# THINGS TO DO:
(a) Transcribe the stretch of the Bold Monarch 2011 article from "The 12-day exercise" through "a NATO exercise.".
(b) List every military exercise named in the Bold Monarch 2011 article.
(c) Write the next part of the Bold Monarch 2011 article, starting after its final sentence.

# QUOTED PASSAGE:

Wednesday, June 01, 2011

Bold Monarch 2011 Kicks Off in Spain

Members of the Deep Submergence Unit aboard the Military Sealift Command fleet ocean tug USNS Sioux (T-ATF 171) prepare to submerge a submarine rescue chamber during exercise CHILEMAR II. The exercise between the Chilean and U.S. Navy forces simulates submarine rescue operations. (U.S. Navy photo by Mass Communication Specialist 3rd Class Spencer Mickler/Released)
By MCC(SW/AW) Katt Whittenberger, Expeditionary Combat Camera

CARTAGENA, Spain (NNS) -- Participants and observers from more than 25 countries departed May 30, for the NATO exercise Bold Monarch 2011, the world's largest submarine rescue exercise.

The 12-day exercise supports interoperability between submarines and submarine rescue units, and this is the first time a Russian submarine has participated in a NATO exercise.

"In Bold Monarch 2008, NATO and our partner nations demonstrated dramatic improvements in international cooperation and interoperability in this challenging field," said Capt. David Dittmer, deputy commander, Submarines North. "Our achievements included the first ever rescues between the Russian Federation Navy and NATO submarines, and the first transfer of personnel with the new U.S. and NATO rescue systems. In 2011's exercise, we will move even further in demonstrating our technical capabilities and coordination processes. We will include a Russian submarine in this exercise for the first time and practice complex, international command and control procedures in a realistic scenario. This is the graduate level of submarine rescue operations."

More than 2,000 personnel and 20 ships have gathered off the coast of Spain, bringing with them rescue forces equipped with a range of sophisticated debris clearance, diver assisted gear and submarine rescue systems (SRS). With more than 40 nations operating submarines, the compatibility between assets and standardization of procedures in submarine rescue is exceedingly important.

# DATA SEGMENT:
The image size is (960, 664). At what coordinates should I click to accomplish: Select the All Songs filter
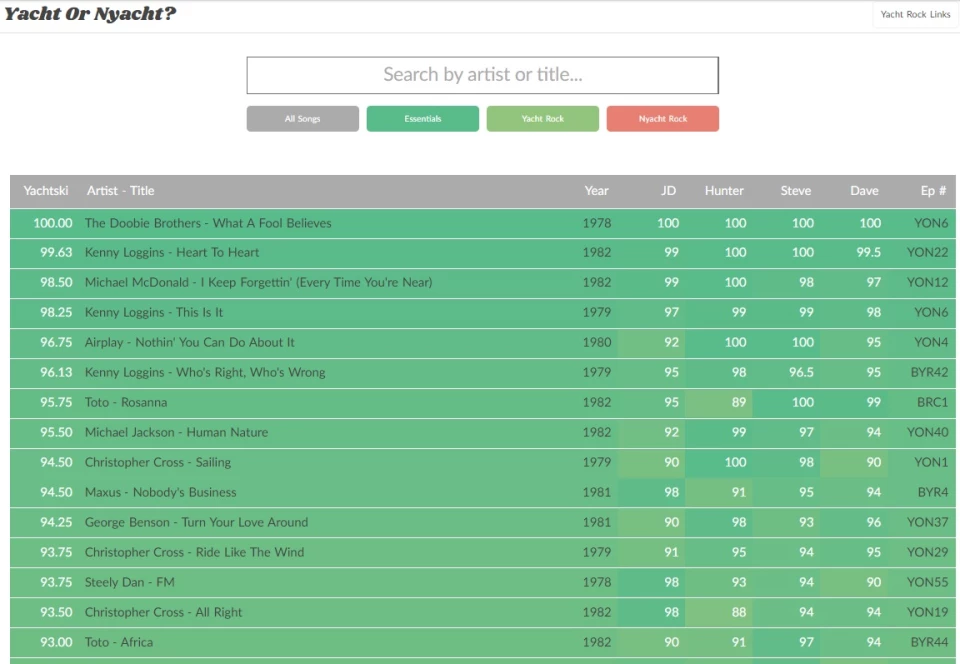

# ANSWERS TO THE EXERCISES:
(a)
The 12-day exercise supports interoperability between submarines and submarine rescue units, and this is the first time a Russian submarine has participated in a NATO exercise.

(b)
Bold Monarch 2011
CHILEMAR II
Bold Monarch 2008

(c)
"In the unlikely event of an emergency, we can work with our allies to respond appropriately, and having a standardized script helps cut through the language barrier," said Cmdr. David Lemly, commander, Deep Submergence Unit. "Exercises like this gives us a way to interact with militaries we may not normally interact with since we're primarily a humanitarian unit."

Filling the U.S. role for the exercise is the Navy's Deep Submergence Unit (DSU), which runs the only U.S. submarine rescue systems. Monday the Pressurized Rescue Module (PRM) submerged and successfully linked up with the Turkish SSK Anafartalar. One of the goals for this dive was to verify the possibility of using a remote operated vehicle (ROV) as a tool to allow recovery of the PRM if there's an emergency while it is submerged. The Swedish ROV launched from the HSwMS Belos, and as a safety precaution, it approached the PRM after the PRM had fully sealed on the Turkish vessel, but before the hatch was opened between the two.

"This exercise is great training for my operators and clearly demonstrates our ability to work with other subs to do our mission." said Lemly.

Bold Monarch 2011 will culminate with a 48-hour scenario involving the rescue of more than 150 personnel from multiple ships. Aircraft from Italy will deliver divers from the Italy, Russia, and the United Kingdom via parachutes, to provide first response. The medical professionals will respond to multiple mass casualty scenarios. Rescue systems from multiple countries will recover trapped Sailors.